Unintended Consequences of Adjusting Citalopram Prescriptions Following the 2011 FDA Warning

Objectives In 2011, the U.S. Food and Drug Administration (FDA) issued a safety announcement cautioning providers against prescribing citalopram above 40 mg per day given concerns for QT prolongation. We assessed the impact of a health system quality improvement initiative to identify patients taking higher than the recommended dose of citalopram. Design Retrospective cohort study. Setting Nine primary care clinics within the University of Michigan from March 2012 to February 2013. Participants Adult patients taking a higher-than-recommended dose of citalopram following the FDA warning in 2011 (N = 199). Measurements Frequency of EKG monitoring, clinical factors associated with patients whose citalopram dose or use was adjusted, and potential impact of these changes on overall health care utilization was assessed. Results In patients prescribed higher-than-recommended doses of citalopram and who received a note from a pharmacist regarding the FDA warnings, only 8.5% received electrocardiogram (EKG) monitoring.

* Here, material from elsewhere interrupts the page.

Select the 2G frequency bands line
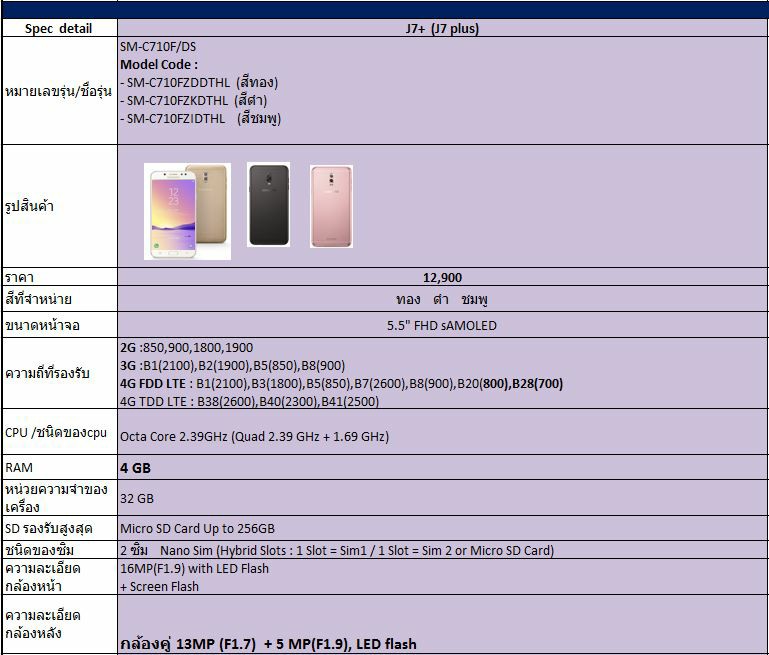point(186,347)
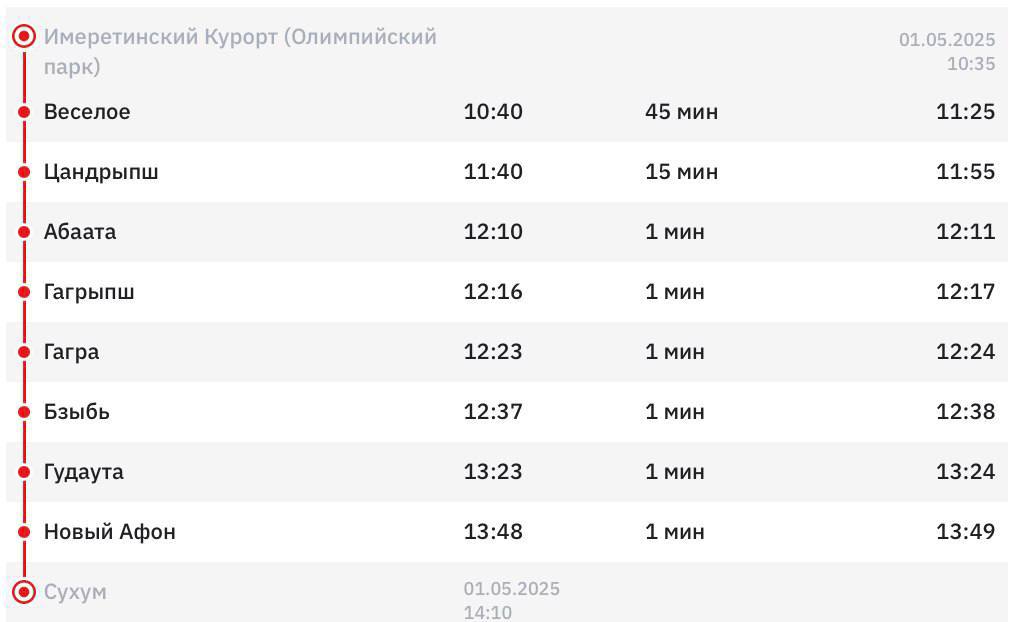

Patients who were converted to an alternative antidepressant from citalopram were more likely to receive subsequent new prescriptions for benzodiazepines and sedative hypnotics (χ2 = 7.9, p = 0.048). Patients who had any adjustments to their antidepressant medication had greater overall health care utilization (OR: 25.0; 95% CI: 5.7-109.6; p < 0.001) than patients remaining on the same dose of citalopram. Conclusions Despite a targeted quality intervention to address the FDA warning regarding citalopram, the warning was associated with low levels of EKG monitoring, increased anxiolytic and sedative medication use, and higher healthcare utilization. This finding may represent destabilization of patients on previously therapeutic doses of their antidepressant and an unintended consequence of the FDA warning.